Records for locating words and elements

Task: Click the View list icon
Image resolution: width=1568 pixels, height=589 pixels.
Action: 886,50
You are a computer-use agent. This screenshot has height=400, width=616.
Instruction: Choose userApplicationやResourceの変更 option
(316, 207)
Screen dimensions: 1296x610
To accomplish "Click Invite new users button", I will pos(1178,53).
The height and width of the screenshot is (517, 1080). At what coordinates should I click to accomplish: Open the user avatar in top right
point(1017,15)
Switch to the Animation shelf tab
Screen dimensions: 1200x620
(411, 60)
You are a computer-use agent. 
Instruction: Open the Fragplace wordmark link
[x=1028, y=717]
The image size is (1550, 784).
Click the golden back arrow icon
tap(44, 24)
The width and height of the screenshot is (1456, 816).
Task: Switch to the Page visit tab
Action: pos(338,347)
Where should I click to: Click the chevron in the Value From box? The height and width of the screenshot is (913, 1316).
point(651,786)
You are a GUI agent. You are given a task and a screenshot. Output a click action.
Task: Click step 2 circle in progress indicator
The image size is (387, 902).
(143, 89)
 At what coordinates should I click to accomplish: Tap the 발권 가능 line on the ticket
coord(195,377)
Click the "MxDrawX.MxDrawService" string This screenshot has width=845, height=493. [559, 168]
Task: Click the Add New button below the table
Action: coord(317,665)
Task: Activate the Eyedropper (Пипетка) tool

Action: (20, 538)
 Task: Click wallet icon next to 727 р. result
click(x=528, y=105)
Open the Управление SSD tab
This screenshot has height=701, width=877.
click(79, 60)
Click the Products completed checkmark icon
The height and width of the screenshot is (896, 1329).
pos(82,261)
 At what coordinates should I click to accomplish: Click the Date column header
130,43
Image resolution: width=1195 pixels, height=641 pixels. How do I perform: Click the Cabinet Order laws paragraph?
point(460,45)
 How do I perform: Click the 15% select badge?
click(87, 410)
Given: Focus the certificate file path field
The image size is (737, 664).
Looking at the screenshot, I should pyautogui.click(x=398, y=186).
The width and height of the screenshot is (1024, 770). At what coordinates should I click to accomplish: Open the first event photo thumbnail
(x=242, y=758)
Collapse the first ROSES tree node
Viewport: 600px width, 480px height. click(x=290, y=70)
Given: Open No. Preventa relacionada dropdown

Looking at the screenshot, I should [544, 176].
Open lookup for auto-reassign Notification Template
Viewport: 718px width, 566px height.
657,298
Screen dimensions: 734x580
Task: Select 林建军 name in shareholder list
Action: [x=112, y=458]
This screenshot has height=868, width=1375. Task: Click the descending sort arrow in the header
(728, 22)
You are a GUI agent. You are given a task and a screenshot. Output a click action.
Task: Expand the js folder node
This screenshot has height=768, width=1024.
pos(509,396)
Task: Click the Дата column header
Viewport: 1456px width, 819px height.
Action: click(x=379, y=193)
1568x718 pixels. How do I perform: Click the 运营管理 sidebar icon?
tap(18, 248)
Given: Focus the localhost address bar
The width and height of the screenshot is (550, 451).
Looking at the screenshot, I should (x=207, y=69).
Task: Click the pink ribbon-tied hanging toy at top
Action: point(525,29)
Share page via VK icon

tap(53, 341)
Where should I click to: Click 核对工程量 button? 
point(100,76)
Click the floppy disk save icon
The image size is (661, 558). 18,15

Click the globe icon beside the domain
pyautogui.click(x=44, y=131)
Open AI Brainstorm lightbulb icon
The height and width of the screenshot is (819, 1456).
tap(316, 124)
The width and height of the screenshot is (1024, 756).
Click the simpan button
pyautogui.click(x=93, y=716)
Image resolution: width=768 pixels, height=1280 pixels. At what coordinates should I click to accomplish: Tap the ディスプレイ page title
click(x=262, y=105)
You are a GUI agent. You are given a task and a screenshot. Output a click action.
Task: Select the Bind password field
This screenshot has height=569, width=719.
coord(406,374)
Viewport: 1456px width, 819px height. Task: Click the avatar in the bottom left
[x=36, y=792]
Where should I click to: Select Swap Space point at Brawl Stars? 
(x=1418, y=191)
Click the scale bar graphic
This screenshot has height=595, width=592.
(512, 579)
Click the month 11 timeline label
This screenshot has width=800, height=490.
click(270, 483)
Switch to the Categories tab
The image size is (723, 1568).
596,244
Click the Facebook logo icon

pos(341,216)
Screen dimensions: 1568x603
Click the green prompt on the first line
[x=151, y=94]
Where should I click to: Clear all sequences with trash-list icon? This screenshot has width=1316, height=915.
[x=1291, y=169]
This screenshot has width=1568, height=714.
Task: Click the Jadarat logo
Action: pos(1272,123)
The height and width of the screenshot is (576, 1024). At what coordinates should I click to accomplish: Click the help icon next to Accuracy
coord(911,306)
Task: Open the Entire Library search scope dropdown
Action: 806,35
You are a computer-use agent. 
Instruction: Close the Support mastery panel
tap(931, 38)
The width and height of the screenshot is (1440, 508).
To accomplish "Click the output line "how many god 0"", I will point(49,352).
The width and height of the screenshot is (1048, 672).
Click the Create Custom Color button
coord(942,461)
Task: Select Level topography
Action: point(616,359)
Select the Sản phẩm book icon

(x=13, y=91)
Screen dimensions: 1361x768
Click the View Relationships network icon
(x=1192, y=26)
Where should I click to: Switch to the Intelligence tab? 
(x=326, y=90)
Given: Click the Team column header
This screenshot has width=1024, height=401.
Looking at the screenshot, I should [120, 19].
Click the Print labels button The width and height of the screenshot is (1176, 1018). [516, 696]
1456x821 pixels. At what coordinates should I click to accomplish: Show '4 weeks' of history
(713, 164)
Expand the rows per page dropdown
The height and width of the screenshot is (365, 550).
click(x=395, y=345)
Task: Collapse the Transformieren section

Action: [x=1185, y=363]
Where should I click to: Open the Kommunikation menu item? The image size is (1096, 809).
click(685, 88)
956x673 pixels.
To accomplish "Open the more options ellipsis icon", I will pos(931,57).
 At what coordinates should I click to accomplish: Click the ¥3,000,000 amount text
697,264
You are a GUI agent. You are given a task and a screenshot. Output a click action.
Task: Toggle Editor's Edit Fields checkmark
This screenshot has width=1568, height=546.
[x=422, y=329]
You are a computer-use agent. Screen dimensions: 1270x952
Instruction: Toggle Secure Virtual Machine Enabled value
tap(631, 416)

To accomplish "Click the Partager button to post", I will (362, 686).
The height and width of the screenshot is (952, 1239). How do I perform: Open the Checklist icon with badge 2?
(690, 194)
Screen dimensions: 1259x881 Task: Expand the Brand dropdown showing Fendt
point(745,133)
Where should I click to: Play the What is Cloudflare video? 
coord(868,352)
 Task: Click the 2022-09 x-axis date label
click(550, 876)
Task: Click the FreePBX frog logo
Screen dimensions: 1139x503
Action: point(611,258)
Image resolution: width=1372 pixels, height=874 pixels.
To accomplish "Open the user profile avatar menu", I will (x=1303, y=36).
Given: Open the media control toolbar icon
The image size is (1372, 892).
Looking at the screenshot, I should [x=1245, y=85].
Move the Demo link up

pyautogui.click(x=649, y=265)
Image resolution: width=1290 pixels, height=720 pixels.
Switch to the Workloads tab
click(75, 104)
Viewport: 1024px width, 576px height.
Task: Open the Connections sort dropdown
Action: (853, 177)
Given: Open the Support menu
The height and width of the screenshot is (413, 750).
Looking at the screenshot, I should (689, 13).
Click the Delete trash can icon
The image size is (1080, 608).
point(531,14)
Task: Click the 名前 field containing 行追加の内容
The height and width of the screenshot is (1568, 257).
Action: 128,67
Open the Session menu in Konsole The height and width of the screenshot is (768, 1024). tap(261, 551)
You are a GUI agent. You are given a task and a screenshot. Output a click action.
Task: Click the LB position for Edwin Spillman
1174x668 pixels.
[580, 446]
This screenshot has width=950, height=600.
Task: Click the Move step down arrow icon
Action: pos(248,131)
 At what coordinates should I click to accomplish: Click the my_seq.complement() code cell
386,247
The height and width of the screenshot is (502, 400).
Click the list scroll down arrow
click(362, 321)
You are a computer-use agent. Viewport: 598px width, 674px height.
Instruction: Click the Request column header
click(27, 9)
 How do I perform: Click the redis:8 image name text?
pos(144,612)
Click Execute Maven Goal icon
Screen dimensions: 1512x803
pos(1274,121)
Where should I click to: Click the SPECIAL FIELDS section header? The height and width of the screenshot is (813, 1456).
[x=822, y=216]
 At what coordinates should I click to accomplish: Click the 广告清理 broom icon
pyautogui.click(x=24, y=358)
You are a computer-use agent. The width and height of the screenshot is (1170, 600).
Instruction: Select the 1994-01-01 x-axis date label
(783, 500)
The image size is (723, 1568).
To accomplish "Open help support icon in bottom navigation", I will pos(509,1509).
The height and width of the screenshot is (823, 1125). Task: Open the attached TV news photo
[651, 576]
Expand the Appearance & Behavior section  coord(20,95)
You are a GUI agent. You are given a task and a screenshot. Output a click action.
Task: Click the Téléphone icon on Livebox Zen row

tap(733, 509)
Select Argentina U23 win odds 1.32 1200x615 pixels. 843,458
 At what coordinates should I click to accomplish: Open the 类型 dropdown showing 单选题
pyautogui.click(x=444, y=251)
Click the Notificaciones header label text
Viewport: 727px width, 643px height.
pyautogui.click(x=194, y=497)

**Aim of the exercise**
Please copy the data verbatim, starting with the line that contains "Screen dimensions: 1259x881" and going on through the line that contains "Action: pos(248,131)".

**Result of the exercise**
Screen dimensions: 1259x881 Task: Expand the Brand dropdown showing Fendt
point(745,133)
Where should I click to: Play the What is Cloudflare video? 
coord(868,352)
 Task: Click the 2022-09 x-axis date label
click(550, 876)
Task: Click the FreePBX frog logo
Screen dimensions: 1139x503
Action: point(611,258)
Image resolution: width=1372 pixels, height=874 pixels.
To accomplish "Open the user profile avatar menu", I will (x=1303, y=36).
Given: Open the media control toolbar icon
The image size is (1372, 892).
Looking at the screenshot, I should [x=1245, y=85].
Move the Demo link up

pyautogui.click(x=649, y=265)
Image resolution: width=1290 pixels, height=720 pixels.
Switch to the Workloads tab
click(75, 104)
Viewport: 1024px width, 576px height.
Task: Open the Connections sort dropdown
Action: (853, 177)
Given: Open the Support menu
The height and width of the screenshot is (413, 750).
Looking at the screenshot, I should (689, 13).
Click the Delete trash can icon
The image size is (1080, 608).
point(531,14)
Task: Click the 名前 field containing 行追加の内容
The height and width of the screenshot is (1568, 257).
Action: 128,67
Open the Session menu in Konsole The height and width of the screenshot is (768, 1024). tap(261, 551)
You are a GUI agent. You are given a task and a screenshot. Output a click action.
Task: Click the LB position for Edwin Spillman
1174x668 pixels.
[580, 446]
This screenshot has width=950, height=600.
Task: Click the Move step down arrow icon
Action: pos(248,131)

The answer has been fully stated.